AIM OF THE TASK >> Please transcribe every record below exactly as written.
Start of ENTRIES SHOWN
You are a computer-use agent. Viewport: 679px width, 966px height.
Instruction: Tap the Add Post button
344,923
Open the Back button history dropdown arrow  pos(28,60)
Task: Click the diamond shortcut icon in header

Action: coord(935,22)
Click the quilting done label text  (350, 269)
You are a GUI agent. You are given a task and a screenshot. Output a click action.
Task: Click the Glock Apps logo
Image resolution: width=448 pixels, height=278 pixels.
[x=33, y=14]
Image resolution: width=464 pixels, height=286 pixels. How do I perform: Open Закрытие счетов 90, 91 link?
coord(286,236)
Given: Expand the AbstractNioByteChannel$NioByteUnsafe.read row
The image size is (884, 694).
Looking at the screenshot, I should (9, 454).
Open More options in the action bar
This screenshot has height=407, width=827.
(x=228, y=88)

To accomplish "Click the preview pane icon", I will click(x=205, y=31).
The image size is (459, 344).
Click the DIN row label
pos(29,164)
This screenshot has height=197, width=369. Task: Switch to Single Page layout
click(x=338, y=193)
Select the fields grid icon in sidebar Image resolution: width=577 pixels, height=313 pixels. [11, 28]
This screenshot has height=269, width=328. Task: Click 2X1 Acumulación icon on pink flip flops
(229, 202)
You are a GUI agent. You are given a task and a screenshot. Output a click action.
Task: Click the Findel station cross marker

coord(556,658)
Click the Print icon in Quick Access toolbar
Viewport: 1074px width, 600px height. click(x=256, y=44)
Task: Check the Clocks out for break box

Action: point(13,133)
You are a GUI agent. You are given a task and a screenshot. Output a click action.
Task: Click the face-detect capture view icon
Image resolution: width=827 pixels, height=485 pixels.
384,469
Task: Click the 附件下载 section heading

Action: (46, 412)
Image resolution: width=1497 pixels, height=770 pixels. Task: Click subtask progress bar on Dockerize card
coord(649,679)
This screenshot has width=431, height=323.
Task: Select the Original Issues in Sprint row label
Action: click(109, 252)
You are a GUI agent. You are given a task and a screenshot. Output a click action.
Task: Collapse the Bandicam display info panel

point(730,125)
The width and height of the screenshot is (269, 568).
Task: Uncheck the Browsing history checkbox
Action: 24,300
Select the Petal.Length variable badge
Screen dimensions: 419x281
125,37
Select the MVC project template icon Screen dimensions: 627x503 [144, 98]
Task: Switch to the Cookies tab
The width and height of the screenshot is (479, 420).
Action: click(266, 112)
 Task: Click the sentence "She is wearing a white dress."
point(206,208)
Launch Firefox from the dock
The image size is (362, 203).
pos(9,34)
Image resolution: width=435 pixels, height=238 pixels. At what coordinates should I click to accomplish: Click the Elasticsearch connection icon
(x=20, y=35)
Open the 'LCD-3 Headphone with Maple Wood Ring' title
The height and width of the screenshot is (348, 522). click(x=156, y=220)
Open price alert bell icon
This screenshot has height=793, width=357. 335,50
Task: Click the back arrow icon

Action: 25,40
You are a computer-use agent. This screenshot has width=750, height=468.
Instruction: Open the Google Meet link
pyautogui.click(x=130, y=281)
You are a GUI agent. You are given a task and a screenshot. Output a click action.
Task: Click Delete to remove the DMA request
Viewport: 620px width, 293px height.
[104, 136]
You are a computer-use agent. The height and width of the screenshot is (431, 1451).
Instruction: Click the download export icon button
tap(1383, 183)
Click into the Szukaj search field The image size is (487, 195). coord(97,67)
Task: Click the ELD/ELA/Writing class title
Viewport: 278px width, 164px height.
End of ENTRIES SHOWN
PROBLEM SOLUTION >>
You are a computer-use agent. Viewport: 679px width, 966px height.
Instruction: Tap the Add Post button
344,923
Open the Back button history dropdown arrow  pos(28,60)
Task: Click the diamond shortcut icon in header

Action: coord(935,22)
Click the quilting done label text  (350, 269)
You are a GUI agent. You are given a task and a screenshot. Output a click action.
Task: Click the Glock Apps logo
Image resolution: width=448 pixels, height=278 pixels.
[x=33, y=14]
Image resolution: width=464 pixels, height=286 pixels. How do I perform: Open Закрытие счетов 90, 91 link?
coord(286,236)
Given: Expand the AbstractNioByteChannel$NioByteUnsafe.read row
The image size is (884, 694).
Looking at the screenshot, I should (9, 454).
Open More options in the action bar
This screenshot has height=407, width=827.
(x=228, y=88)

To accomplish "Click the preview pane icon", I will click(x=205, y=31).
The image size is (459, 344).
Click the DIN row label
pos(29,164)
This screenshot has height=197, width=369. Task: Switch to Single Page layout
click(x=338, y=193)
Select the fields grid icon in sidebar Image resolution: width=577 pixels, height=313 pixels. [11, 28]
This screenshot has height=269, width=328. Task: Click 2X1 Acumulación icon on pink flip flops
(229, 202)
You are a GUI agent. You are given a task and a screenshot. Output a click action.
Task: Click the Findel station cross marker

coord(556,658)
Click the Print icon in Quick Access toolbar
Viewport: 1074px width, 600px height. click(x=256, y=44)
Task: Check the Clocks out for break box

Action: point(13,133)
You are a GUI agent. You are given a task and a screenshot. Output a click action.
Task: Click the face-detect capture view icon
Image resolution: width=827 pixels, height=485 pixels.
384,469
Task: Click the 附件下载 section heading

Action: (46, 412)
Image resolution: width=1497 pixels, height=770 pixels. Task: Click subtask progress bar on Dockerize card
coord(649,679)
This screenshot has width=431, height=323.
Task: Select the Original Issues in Sprint row label
Action: click(109, 252)
You are a GUI agent. You are given a task and a screenshot. Output a click action.
Task: Collapse the Bandicam display info panel

point(730,125)
The width and height of the screenshot is (269, 568).
Task: Uncheck the Browsing history checkbox
Action: 24,300
Select the Petal.Length variable badge
Screen dimensions: 419x281
125,37
Select the MVC project template icon Screen dimensions: 627x503 [144, 98]
Task: Switch to the Cookies tab
The width and height of the screenshot is (479, 420).
Action: click(266, 112)
 Task: Click the sentence "She is wearing a white dress."
point(206,208)
Launch Firefox from the dock
The image size is (362, 203).
pos(9,34)
Image resolution: width=435 pixels, height=238 pixels. At what coordinates should I click to accomplish: Click the Elasticsearch connection icon
(x=20, y=35)
Open the 'LCD-3 Headphone with Maple Wood Ring' title
The height and width of the screenshot is (348, 522). click(x=156, y=220)
Open price alert bell icon
This screenshot has height=793, width=357. 335,50
Task: Click the back arrow icon

Action: 25,40
You are a computer-use agent. This screenshot has width=750, height=468.
Instruction: Open the Google Meet link
pyautogui.click(x=130, y=281)
You are a GUI agent. You are given a task and a screenshot. Output a click action.
Task: Click Delete to remove the DMA request
Viewport: 620px width, 293px height.
[104, 136]
You are a computer-use agent. The height and width of the screenshot is (431, 1451).
Instruction: Click the download export icon button
tap(1383, 183)
Click into the Szukaj search field The image size is (487, 195). coord(97,67)
Task: Click the ELD/ELA/Writing class title
Viewport: 278px width, 164px height.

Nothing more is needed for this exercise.